Marcharse de la política debe ser muy difícil, a tenor de la resistencia de nuestros políticos abandonar sus respectivas poltronas.

Lo vemos día a día, en mil y un ejemplos de individuos que se aferran a sus sillones de cuero, a sus sueldos, a sus privilegios y a sus coches oficiales pese a desautorizaciones, reveses electorales e incluso imputaciones judiciales.

Recientemente hemos tenido dos ejemplos para desmentir mis palabras.

La señora Oltra, exvicepresidenta de nuestro Consell, se ha ido imputada, a regañadientes, riñendo a todo el mundo, hablando de infamia y de injusticia histórica en su caso: imputación judicial por un presunto encubrimiento desde su consejería de abusos a una menor por el que ya ha sido condenado su exmarido.

Se va diciendo que es víctima de una infamia, insisto, dos días después de un acto político de su partido que recordaba a los mejores días de la falange, con inquebrantables apoyos y cierre de filas y un bailecito que corrió por toda España produciendo sonrojo ajeno.

A la señora Oltra, desde luego, le concedemos la presunción de inocencia hasta que sea juzgada. Pero de lo que no cabe duda es de que aquella coherencia que esgrimía en la oposición la ha ido perdiendo por el camino, probablemente en el despacho de la vicepresidencia del Consell.

De poco vale dimitir cuando se hace como lo ha hecho esta señora, que queda irremediable e indefinidamente marcada

Pero hay otra forma de marcharse. Y en este caso la ha llevado a cabo un señor: Juan Marín era vicepresidente del gobierno autonómico andaluz y en las recientes elecciones ha perdido todos los escaños que Ciudadanos poseía en aquel parlamento. Ha asumido su responsabilidad con elegancia y altura de miras, se ha manifestado agradecido por haber podido servir durante estos años a su tierra y diciendo que los andaluces no se han equivocado pese a que le han negado todos los escaños que poseía en la anterior legislatura.

Desde el Partido Popular se le ha insinuado su continuidad en un cargo de responsabilidad en el nuevo gobierno. Don Juan Marín se ha marchado, con la cabeza alta, sin reproches y con elegancia. Esto es una auténtica excepción dentro del mundo político y quizá por eso la gratitud que guardamos hacia nuestros políticos es tan escasa y su recuerdo tan poco profundo en aquellos que un día les votamos o les sufrimos.

Aunque hay una tercera especie: los que no dimiten ni con plutonio endovenoso.

Los que no admiten responsabilidades, los que asumen batacazos electorales, encuentran siempre las culpas en los adversarios, la justicia está contra ellos o como a la señora Díaz la única asunción de responsabilidades es reconocer que “siente tristeza”. El último ejemplo es la señora Borrás, a la que es casi imposible desalojar de la presidencia del Parlamento catalán. ¿Adivinan ustedes? En efecto: se trata de una persecución política, en este caso de los españoles.
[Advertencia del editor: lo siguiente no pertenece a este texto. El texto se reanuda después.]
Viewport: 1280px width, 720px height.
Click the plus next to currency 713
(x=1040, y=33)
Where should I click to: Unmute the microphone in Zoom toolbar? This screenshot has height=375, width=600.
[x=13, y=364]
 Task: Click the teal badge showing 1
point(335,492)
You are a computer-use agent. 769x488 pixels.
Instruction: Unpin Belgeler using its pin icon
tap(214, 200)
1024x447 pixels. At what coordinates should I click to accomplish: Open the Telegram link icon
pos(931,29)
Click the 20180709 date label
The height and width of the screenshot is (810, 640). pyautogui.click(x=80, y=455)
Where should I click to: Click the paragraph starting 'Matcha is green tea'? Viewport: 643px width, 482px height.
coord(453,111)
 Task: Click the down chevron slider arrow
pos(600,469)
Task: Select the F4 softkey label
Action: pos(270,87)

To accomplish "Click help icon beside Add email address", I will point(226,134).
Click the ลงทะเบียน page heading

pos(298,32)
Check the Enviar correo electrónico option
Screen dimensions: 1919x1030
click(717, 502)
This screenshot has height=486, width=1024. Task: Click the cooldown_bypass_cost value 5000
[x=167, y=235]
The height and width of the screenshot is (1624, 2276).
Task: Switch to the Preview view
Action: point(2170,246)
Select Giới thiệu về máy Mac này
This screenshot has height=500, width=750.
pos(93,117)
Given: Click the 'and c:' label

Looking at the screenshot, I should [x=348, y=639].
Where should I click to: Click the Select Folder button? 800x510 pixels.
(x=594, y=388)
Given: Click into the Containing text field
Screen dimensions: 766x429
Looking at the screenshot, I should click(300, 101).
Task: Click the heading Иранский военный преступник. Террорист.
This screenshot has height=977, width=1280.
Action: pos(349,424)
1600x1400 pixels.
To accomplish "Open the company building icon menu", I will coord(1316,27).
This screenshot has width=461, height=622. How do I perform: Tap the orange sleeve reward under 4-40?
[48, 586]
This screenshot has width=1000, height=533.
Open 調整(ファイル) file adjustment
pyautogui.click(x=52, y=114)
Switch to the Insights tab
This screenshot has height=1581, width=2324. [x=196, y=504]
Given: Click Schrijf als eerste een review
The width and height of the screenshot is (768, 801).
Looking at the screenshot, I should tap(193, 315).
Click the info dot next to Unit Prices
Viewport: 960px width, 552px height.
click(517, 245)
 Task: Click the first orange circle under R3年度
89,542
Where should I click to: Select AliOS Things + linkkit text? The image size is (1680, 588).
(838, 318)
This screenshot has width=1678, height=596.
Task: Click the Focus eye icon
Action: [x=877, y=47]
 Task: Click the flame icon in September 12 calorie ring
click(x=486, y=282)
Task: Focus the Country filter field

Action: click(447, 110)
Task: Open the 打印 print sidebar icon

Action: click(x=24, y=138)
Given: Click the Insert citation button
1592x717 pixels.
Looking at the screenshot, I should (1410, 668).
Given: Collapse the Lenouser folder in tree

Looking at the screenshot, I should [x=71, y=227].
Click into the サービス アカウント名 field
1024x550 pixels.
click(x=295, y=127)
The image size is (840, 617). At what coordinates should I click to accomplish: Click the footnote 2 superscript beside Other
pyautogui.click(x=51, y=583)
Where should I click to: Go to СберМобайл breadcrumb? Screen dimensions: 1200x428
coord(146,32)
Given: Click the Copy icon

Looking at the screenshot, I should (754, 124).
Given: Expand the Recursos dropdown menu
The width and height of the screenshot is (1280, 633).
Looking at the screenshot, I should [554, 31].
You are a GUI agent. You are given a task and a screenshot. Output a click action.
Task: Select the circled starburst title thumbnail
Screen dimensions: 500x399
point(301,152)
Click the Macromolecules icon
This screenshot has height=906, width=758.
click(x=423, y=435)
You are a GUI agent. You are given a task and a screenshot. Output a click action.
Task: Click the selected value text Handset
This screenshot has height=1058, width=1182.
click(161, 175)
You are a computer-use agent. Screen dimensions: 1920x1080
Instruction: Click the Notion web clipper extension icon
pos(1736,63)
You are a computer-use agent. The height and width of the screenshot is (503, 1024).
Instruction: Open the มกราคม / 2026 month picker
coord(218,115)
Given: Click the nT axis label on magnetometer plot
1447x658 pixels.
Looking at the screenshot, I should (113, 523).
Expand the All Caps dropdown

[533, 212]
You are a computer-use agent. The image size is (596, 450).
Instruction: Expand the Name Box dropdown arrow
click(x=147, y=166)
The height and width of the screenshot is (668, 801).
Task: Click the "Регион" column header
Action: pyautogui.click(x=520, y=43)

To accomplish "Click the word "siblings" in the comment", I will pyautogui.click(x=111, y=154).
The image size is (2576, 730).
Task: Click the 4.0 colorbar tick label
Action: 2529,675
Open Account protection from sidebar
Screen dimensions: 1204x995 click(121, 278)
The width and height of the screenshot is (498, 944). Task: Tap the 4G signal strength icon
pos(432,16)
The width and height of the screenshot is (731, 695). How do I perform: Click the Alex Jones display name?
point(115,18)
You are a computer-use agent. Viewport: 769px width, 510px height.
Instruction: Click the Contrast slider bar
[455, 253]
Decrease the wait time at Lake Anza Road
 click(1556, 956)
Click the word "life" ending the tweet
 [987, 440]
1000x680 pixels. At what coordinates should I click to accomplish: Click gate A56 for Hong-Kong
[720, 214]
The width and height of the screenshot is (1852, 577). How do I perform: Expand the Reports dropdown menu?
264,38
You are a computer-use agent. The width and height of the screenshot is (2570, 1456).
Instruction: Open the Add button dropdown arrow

Quizá si todos ellos se marcharan como ha hecho el señor Marín tendríamos a nuestros políticos en otra consideración, el respeto que generan en sus electores fuera más elevado y, tal vez, solo tal vez, les creeríamos cuando se les llena la boca de decir que si ellos estuvieran en la piel de tal o cual adversario se irían a su casa en cuanto un guardia urbano les insinuara que habían aparcado en zona azul.